> _Information given_:

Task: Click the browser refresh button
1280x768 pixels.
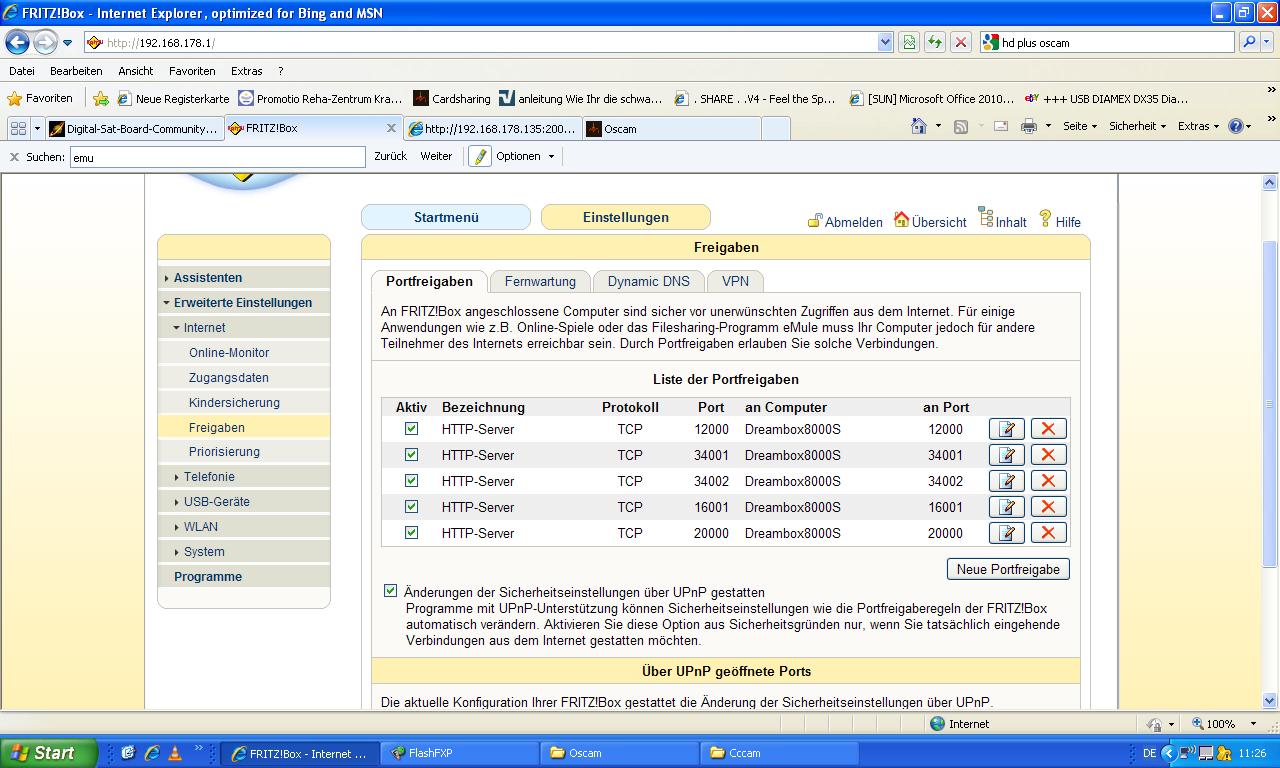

--

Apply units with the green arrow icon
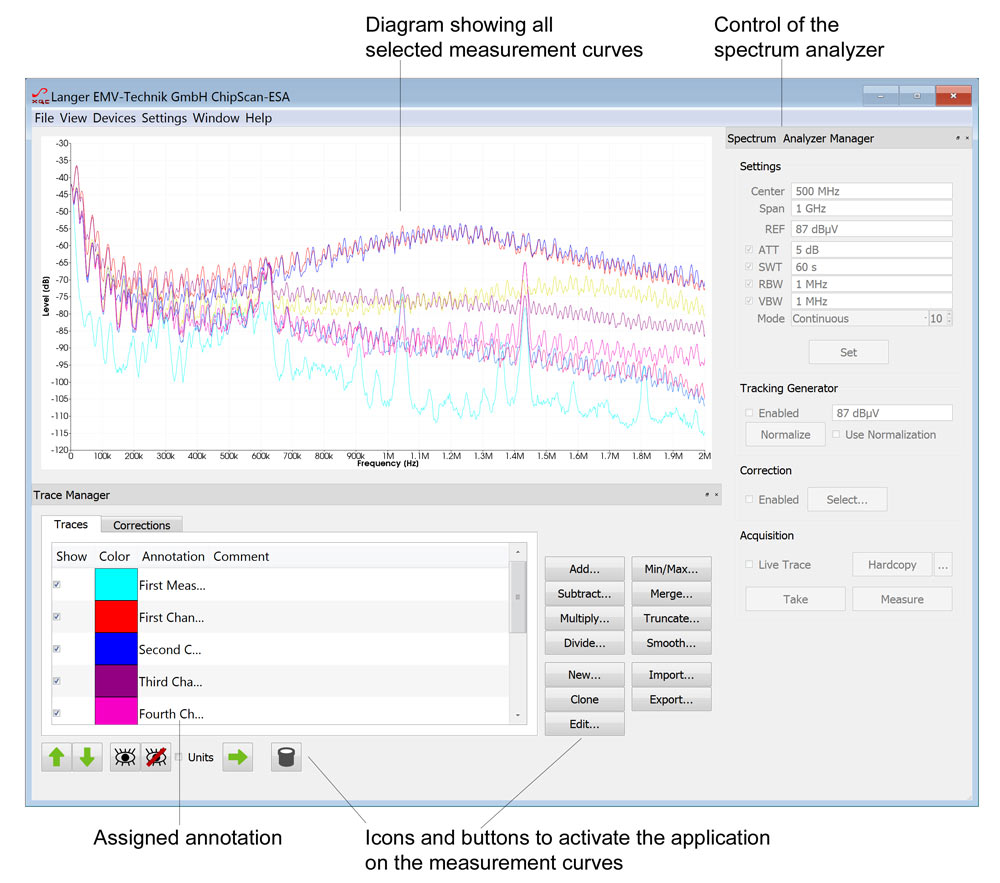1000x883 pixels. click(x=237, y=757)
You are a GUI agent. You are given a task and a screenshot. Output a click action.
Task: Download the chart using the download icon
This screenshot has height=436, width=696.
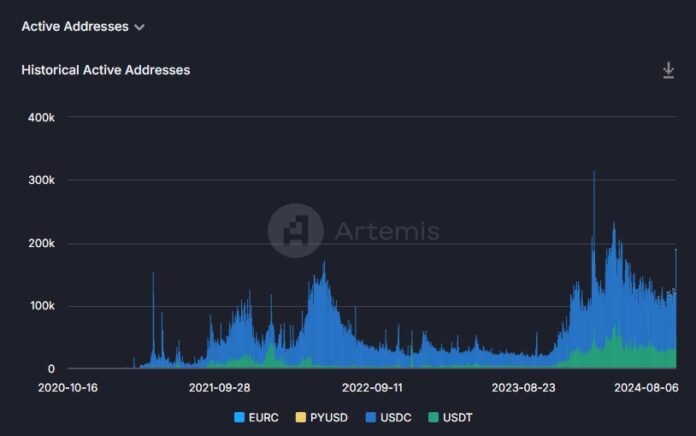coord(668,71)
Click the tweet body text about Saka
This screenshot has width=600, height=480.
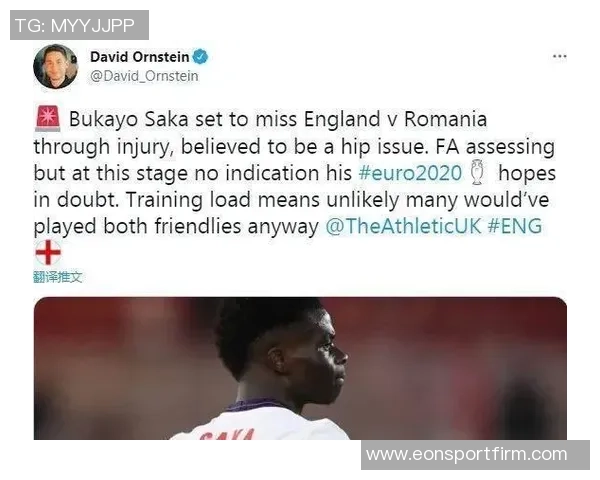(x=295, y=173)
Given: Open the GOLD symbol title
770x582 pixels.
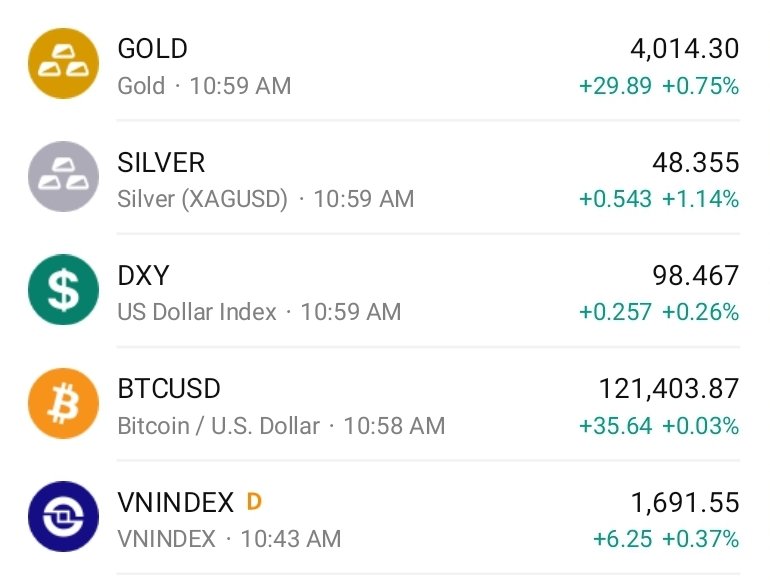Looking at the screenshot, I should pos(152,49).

* * *

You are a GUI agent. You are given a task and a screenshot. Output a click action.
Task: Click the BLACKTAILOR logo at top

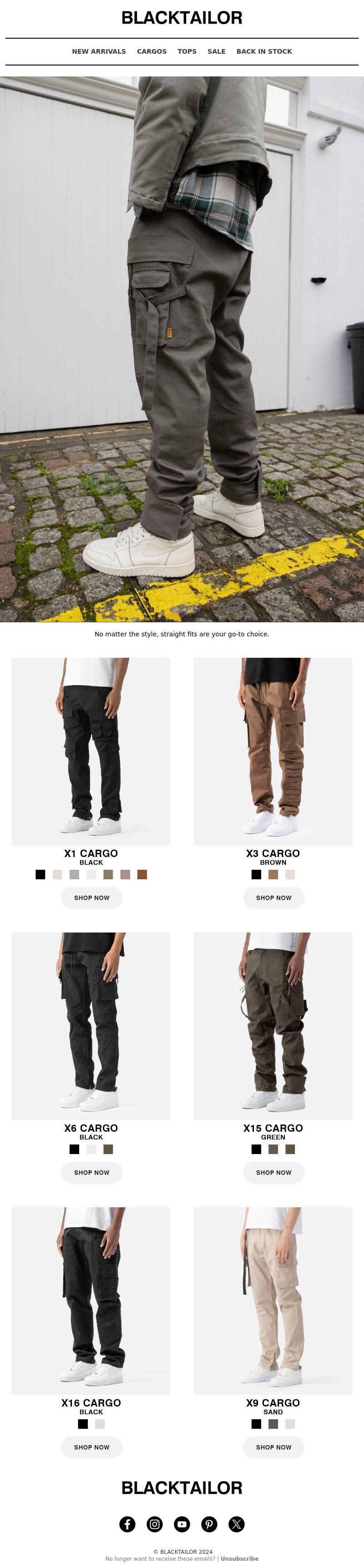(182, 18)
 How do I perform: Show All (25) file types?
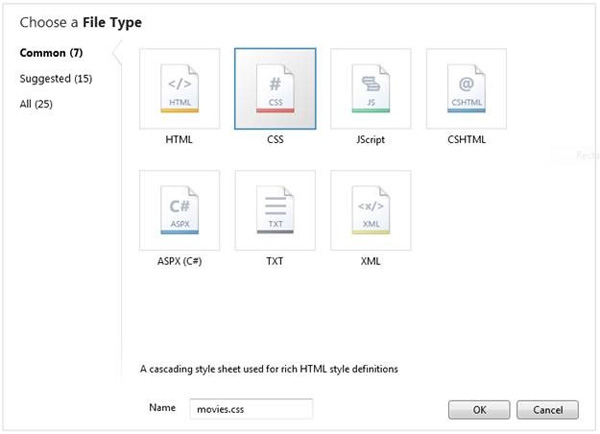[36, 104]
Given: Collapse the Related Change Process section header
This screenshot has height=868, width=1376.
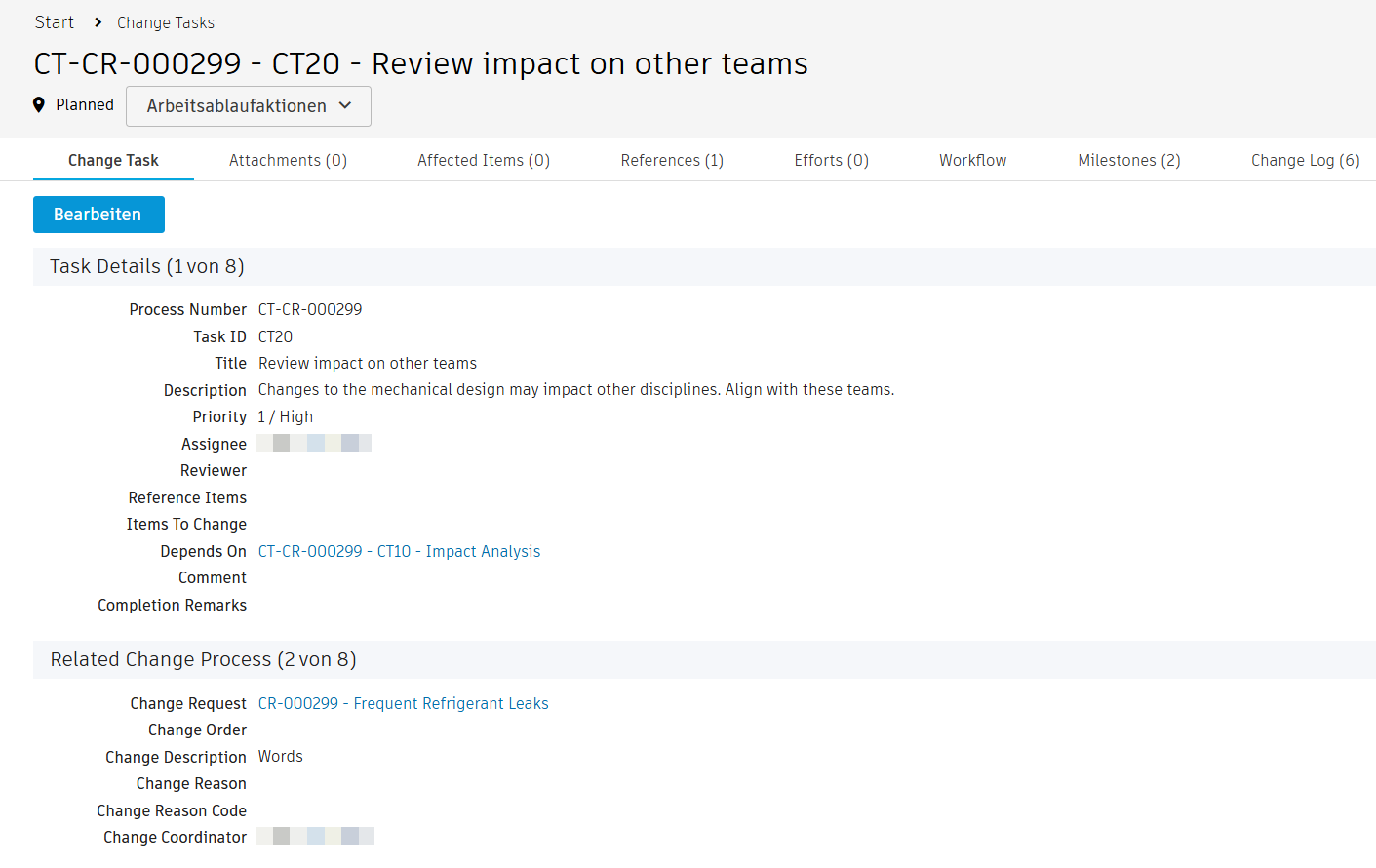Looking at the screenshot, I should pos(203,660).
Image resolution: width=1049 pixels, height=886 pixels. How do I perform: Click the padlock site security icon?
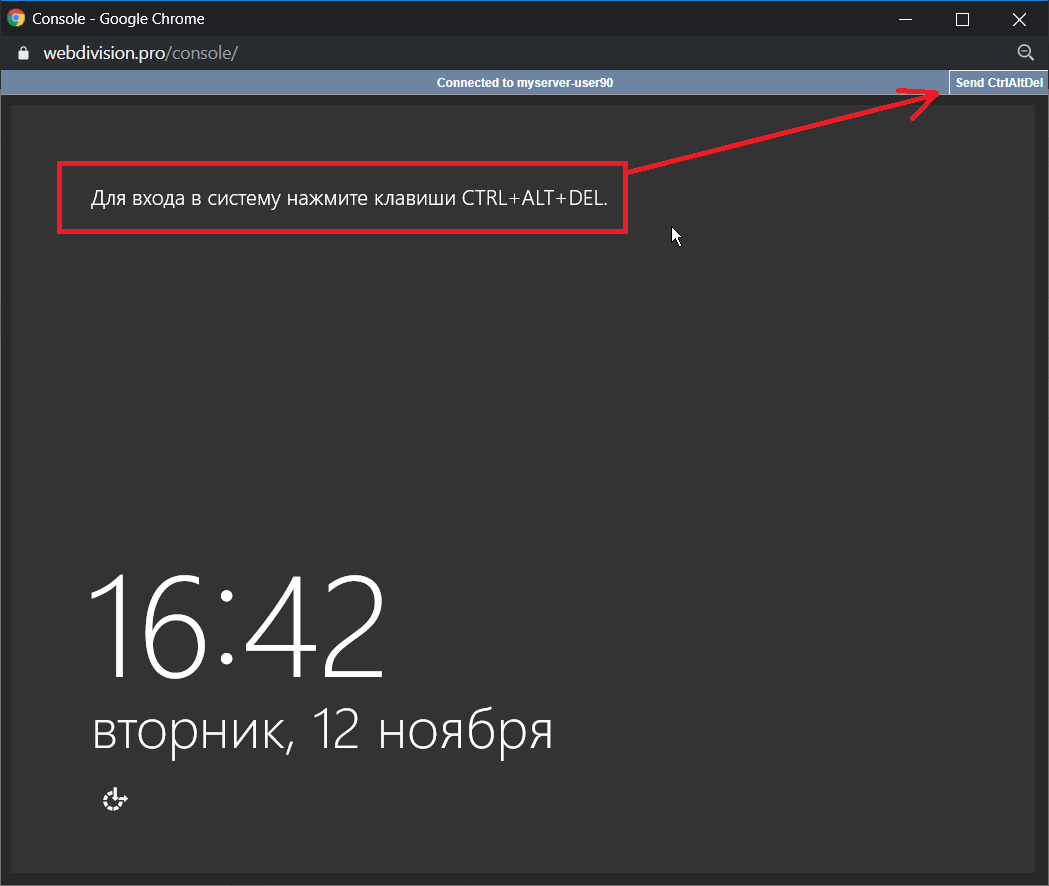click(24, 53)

> _Action item_: Wherever the line holding "Task: Click the browser refresh button" falls in the entries above, copy exactly from it through the line holding "1280x768 pixels.", inclusive, and add nothing.

> _Task answer_:
Task: Click the browser refresh button
1280x768 pixels.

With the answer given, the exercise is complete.